Having previously gained a huge amount by doing Alpha's "Marriage Course", we we intrigued when the same folks published some parenting materials. We had a brief taster of the course at a conference at our church last month - and were impressed by what we saw, so impressed in fact that we bought the DVDs that day and resolved to try out the course. It's taken a few weeks longer than we had anticipated, but we have managed to assemble a small group of other parents - and we met for the first time last week and ran through week one of the five-session course.

The evening began with a DVD, on which authors/presenters Nicky and Sila Lee introduced the course, and prompted us to think about some of the key issues involved in parenting 0-11 year olds. Their presentation was a mixture of their own experiences and research into child development, but was regularly interspersed with filmed clips from various experts - as well as interviews with both parents and children.

On the first week we were challenged about several aspects of the way in which we do parenting. These included time priorities in terms of our interaction with each of the children; the benefits of 'family time' and positive routines, as well as the recommended limits on the amount of TV/PC/Wii (etc) time that are appropriate for different age-groups. Research about minimum sleep requirements at different stages was also mentioned. Along with this there was some good stuff about the priority of modelling good relationships, especially between parents; coupled with the need to keep a united front and consistent line in keeping boundaries for behaviour. The thing which really grabbed our attention though was the suggestion that we consider keeping the long view in mind at all times, in terms of the kind of person we hope our child will be when he/she is an adult, and how they will remember our home in 20 years time. This was welded to the very searching assertion that the most powerful factor in shaping our children's values, is not our words, but their long-term observation of our characters and behaviour!

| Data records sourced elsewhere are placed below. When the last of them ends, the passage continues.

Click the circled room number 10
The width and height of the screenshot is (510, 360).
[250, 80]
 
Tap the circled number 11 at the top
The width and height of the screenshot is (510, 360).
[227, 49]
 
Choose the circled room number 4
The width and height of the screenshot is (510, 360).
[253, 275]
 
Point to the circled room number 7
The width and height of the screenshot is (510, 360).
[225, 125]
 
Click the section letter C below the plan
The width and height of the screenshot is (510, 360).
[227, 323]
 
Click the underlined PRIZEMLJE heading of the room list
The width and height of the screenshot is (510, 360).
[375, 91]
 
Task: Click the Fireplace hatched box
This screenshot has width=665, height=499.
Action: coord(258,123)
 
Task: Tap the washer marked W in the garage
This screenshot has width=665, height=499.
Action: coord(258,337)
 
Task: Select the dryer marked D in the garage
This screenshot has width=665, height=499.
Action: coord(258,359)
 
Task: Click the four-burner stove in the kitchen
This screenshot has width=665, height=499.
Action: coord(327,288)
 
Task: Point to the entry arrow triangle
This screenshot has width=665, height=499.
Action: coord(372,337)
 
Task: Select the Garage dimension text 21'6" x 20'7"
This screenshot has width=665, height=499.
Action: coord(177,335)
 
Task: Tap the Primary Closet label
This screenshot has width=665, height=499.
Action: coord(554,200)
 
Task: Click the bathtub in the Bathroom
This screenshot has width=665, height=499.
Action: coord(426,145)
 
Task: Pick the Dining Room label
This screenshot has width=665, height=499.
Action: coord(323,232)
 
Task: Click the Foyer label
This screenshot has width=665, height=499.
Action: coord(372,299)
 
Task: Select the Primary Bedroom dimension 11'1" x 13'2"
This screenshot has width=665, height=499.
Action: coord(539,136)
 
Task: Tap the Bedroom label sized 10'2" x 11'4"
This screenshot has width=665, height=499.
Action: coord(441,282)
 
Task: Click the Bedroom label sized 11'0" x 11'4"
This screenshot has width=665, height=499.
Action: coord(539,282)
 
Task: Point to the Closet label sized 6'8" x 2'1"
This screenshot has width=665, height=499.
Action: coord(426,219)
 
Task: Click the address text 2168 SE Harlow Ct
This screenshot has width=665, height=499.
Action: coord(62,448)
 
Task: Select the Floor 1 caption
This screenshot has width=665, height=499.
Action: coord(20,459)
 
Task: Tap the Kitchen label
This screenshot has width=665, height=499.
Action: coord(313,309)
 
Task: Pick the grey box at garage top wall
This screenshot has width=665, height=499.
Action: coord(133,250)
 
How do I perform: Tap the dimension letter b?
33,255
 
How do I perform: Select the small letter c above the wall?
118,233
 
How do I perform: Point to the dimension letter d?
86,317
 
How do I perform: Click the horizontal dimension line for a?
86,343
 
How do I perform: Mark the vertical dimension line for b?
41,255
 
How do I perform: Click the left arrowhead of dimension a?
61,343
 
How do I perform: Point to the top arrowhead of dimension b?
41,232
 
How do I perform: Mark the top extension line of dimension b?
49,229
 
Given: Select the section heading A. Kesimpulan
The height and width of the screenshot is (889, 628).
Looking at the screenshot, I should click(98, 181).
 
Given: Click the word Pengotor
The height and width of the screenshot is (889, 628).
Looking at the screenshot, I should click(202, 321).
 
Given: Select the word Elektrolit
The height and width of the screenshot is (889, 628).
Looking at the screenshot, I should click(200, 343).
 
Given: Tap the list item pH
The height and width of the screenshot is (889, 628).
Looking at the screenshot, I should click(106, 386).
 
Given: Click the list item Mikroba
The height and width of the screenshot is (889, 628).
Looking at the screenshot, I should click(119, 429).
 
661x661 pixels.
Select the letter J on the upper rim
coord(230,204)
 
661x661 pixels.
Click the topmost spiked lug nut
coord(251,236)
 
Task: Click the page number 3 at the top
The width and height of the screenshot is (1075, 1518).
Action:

The Parenting Course DVD's are much more directive in their tone than the Marriage Course DVDs (despite being written and presented by the same people). The Marriage DVDs are pitched more in the language of 'which solution here will work for your marriage' (etc), while on the Parenting stuff the tone is more, 'all the research shows that exceeding these limits for TV consumption is bad for your child', for example.

Like the Marriage Course, there is also the opportunity to discuss the issues raised in the DVDs, using questions found in the course manual. Unlike the Marriage Course in which discussion is strictly private and takes place only between spouses - there is some group discussion on the parenting course. This was great, as it was fascinating to listen to other parents who are facing similar challenges - as well as to contrast experiences too.

Next week we go on to think about 'meeting our children's needs', followed by some stuff of boundaries and discipline the following week. We're looking forward to it - but first we have some "homework" to do - implementing some of the lessons from week one!